PREPARATION AND CHARACTERIZATION OF SELF EMULSIFYING SOLID DISPERSIONS OF MEBENDAZOLE TO IMPROVE SOLUBILITY

Abstract

Background: In drug development process, poor aqueous solubility is one of the challenging factors. To design an oral dosage form, poor bioavailability is the major challenge. Objectives: The aim of this study was to improve the solubility of mebendazole (MBZ) by formulating solid dispersion (SDS) and self-emulsifying solid dispersions (SESDS). Mebendazole is an BCS class II drug having low solubility and can ultimately lead to poor absorption and low bioavailability. Methodology: Physical mixture and kneading method were employed to enhance the solubility of MBZ and prepare SDS and SESDS using poloxamer-188 as the hydrophilic carrier. Soybean oil, sodium lauryl sulfate (SLS) and Transcutol-P were used as oil, surfactant, and cosurfactant, respectively.

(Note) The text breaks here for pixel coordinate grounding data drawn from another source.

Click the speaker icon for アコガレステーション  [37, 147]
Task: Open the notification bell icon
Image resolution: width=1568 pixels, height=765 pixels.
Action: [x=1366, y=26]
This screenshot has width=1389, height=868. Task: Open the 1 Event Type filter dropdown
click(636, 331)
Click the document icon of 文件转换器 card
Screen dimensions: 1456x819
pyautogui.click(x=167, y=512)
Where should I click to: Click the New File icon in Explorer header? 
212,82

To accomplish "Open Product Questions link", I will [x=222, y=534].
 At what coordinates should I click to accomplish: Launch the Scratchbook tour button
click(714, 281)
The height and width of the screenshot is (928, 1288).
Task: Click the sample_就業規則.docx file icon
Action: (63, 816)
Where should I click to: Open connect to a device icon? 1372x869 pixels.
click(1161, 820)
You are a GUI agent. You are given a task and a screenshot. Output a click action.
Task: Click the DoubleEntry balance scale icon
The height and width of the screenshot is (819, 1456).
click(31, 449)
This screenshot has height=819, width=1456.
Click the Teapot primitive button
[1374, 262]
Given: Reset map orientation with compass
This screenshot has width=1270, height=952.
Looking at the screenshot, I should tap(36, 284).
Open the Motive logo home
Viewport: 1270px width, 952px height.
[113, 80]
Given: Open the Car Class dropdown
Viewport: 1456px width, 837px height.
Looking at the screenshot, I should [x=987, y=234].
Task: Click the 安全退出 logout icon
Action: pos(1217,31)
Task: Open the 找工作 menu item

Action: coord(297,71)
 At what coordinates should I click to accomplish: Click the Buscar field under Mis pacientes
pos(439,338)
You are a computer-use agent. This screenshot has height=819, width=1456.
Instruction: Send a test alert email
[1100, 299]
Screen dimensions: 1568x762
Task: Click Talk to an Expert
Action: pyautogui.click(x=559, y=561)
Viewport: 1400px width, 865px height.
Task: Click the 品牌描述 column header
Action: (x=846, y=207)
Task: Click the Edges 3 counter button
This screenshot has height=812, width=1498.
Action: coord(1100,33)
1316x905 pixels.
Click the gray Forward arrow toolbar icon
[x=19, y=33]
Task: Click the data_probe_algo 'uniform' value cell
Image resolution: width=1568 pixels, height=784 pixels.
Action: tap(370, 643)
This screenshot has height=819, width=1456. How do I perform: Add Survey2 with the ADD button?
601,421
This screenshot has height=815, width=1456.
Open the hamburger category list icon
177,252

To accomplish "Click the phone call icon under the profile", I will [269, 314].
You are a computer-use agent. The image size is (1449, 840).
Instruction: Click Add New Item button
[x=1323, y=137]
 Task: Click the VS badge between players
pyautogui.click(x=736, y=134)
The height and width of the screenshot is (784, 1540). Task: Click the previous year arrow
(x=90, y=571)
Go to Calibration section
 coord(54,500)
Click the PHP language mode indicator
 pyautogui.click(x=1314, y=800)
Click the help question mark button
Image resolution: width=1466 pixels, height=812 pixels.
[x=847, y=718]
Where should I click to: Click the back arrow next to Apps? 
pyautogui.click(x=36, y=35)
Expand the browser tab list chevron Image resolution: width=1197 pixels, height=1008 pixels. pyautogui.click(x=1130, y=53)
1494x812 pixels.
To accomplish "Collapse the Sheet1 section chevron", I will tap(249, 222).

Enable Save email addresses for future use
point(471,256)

Eight formulations were designed to formulate SDS by varying the ratios of MBZ and Poloxamer-188 (1:1, 1:2, 1:3 and 1:4). All formulations were evaluated for solubility studies, and a formulation that showed maximum enhanced solubility was selected to prepare SESDS of mebendazole. All of the prepared formulations were characterized by Fourier transform infrared spectroscopy, X-ray diffraction, thermogravimetric analysis, differential scanning calorimetry, and scanning electron microscopy to check chemical interactions, crystallinity, thermal stability, drug entrapment and morphological changes, respectively. Results: The results show that SDS and SESDS improved solubility compared to that of a pure drug. However, SESDS prepared using kneading methods showed the highest drug solubility (6.61 folds) as compared to pure drug. Conclusion: The study concluded that solubility of MBZ improved due to increased wettability, hydrophilicity of carrier and reduced crystallinity.